The first problem was that it often took more than one week to complete a project and it began to feel like a failure if I didn’t manage to finish in time for my blog post. The longer a project took to finish, the harder it was to continue working on it. I still have an incomplete vase/sculpture looming at me from the shelf.

Bottle WIP by Cate van Alphen

Grotto Bottle WIP by Cate van Alphen

Another problem I had was that my definition was quite broad so it took me some time each week to decide what to work on. (As opposed to my successful 2015 challenge where each week was more defined e.g. week 10 – yellow beads).

My definition of a vessel includes anything rigid you can put something into; so in addition to the obvious bowls, bottles and vases I hope to include decorative boxes, miniature teapots, inros, lockets or even poison rings.

Finally, I chose the challenge because it was difficult.
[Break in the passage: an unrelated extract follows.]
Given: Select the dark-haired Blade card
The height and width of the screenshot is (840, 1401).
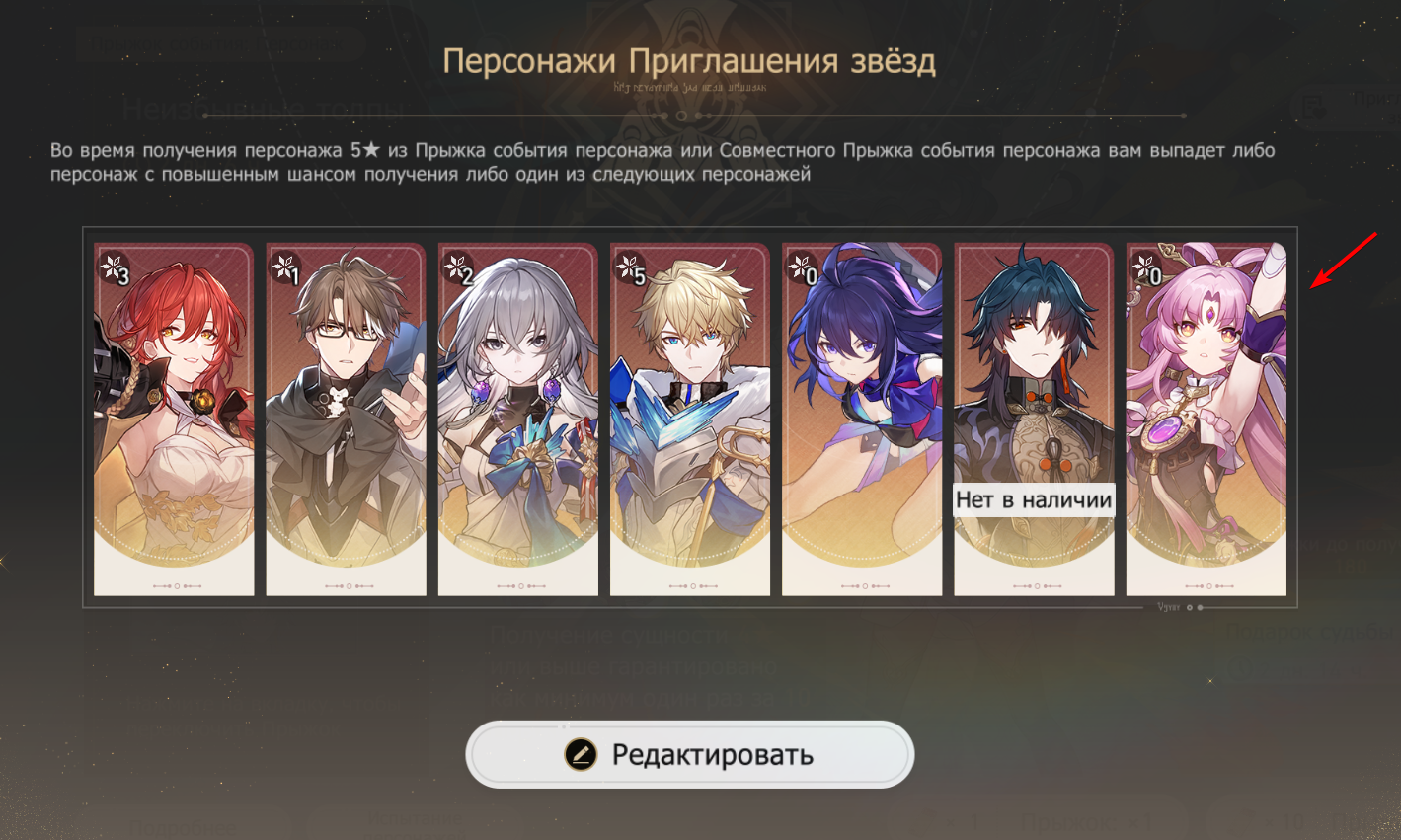Looking at the screenshot, I should pyautogui.click(x=1034, y=420).
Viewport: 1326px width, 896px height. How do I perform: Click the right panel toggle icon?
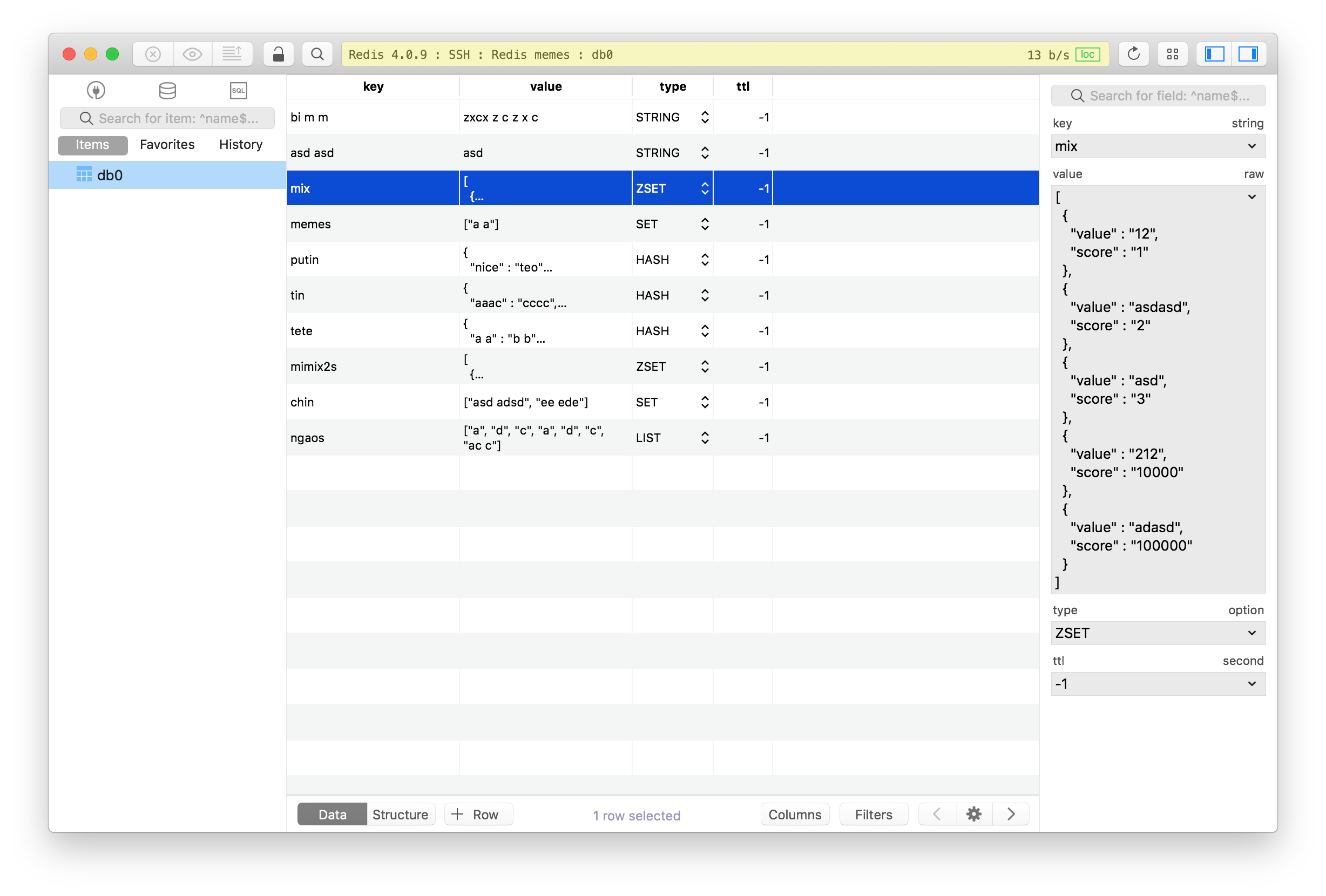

I have a collection of glass jars that I hoard because it seems a shame to throw them away, but I never seem to get round to decorating them. I had hoped that after forcing myself to make a few it would become easier and enjoyable. After all, back in 2012 making earrings was pretty terrifying but I joined in with the 52 Earrings challenge and I have since made hundreds of earrings. Unfortunately for the amount of time I have to clay at the moment this was just too far out of my comfort zone, and I ended up not making anything at all.

One thing I was really pleased about making this year was another polymer clay painting.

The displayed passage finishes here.